The near-β titanium alloy Ti-10V-2Fe-3Al is a high-performance alloy in use in highly loaded, safety relevant applications such as landing gears. The conventional manufacturing route employs several forging and heat treatment steps. Here, we investigate an alternative route via wire-based directed energy deposition (waDED) offering advantages regarding energy consumption, time, and resource efficiency. The deposited and heat-treated material is characterized in terms of microstructure using optical light microscopy, scanning electron microscopy including electron back-scatter diffraction and high-energy X-ray diffraction. The mechanical properties are assessed using microhardness and tensile testing. The microstructure consists of large primary β grains with embedded α laths. Upon aging, the retained β-phase decomposes forming a bimodal microstructure.
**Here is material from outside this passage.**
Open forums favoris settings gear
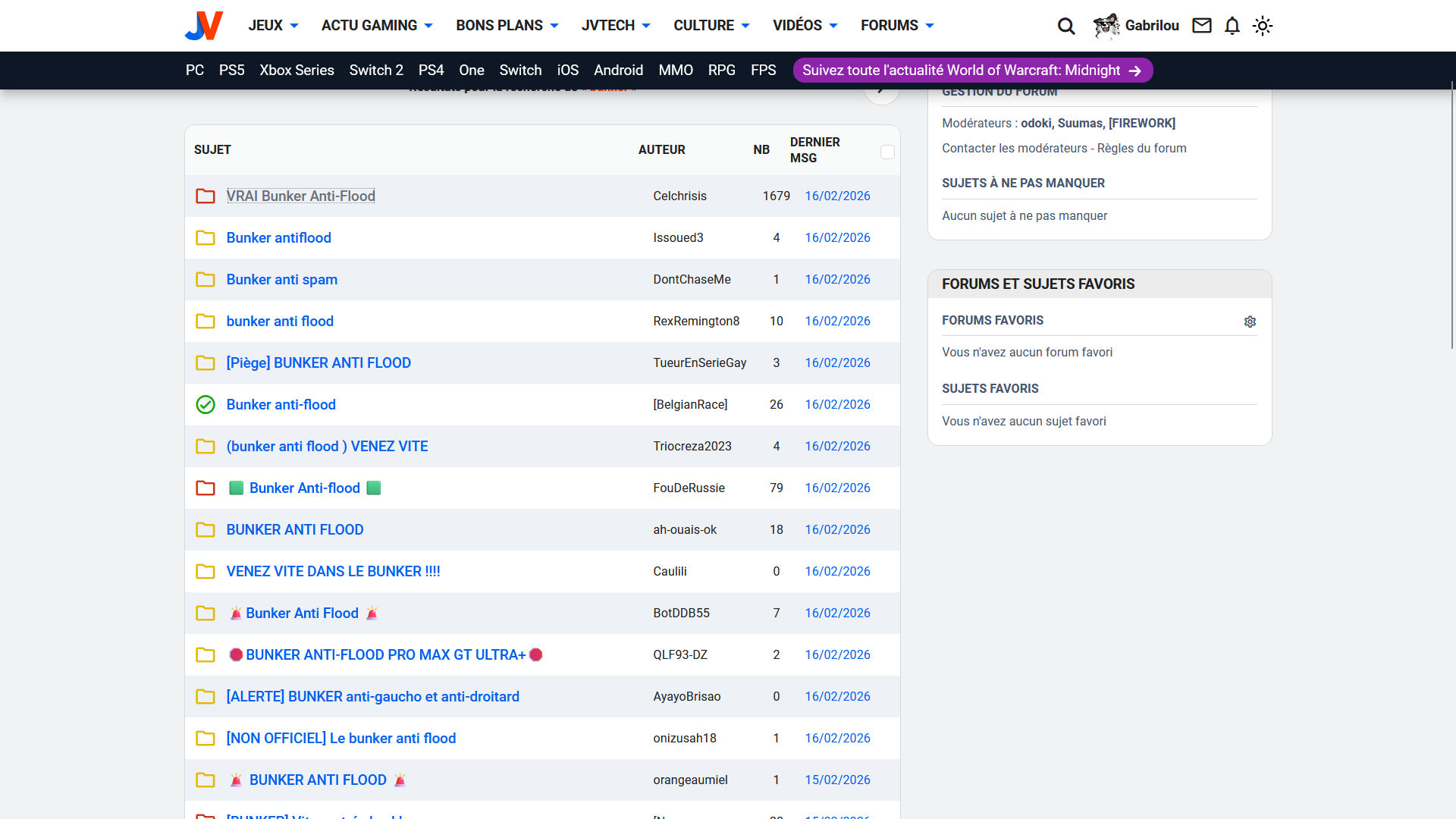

In the final solution heat-treated and aged condition, yield strength values reach above 960 MPa and ultimate tensile strength values above 1030 MPa with fracture strains of about 3 % and only weak anisotropy. The performed analyses suggest that plastic deformation is assisted by stress-induced martensite formation. This transformation was substantiated by atomistic simulations. A comprehensive understanding of the material characteristics of the Ti-10V-2Fe-3Al alloy processed by waDED and subsequent heat treatments is provided – a contribution to implementing advanced titanium alloys processed via alternative routes.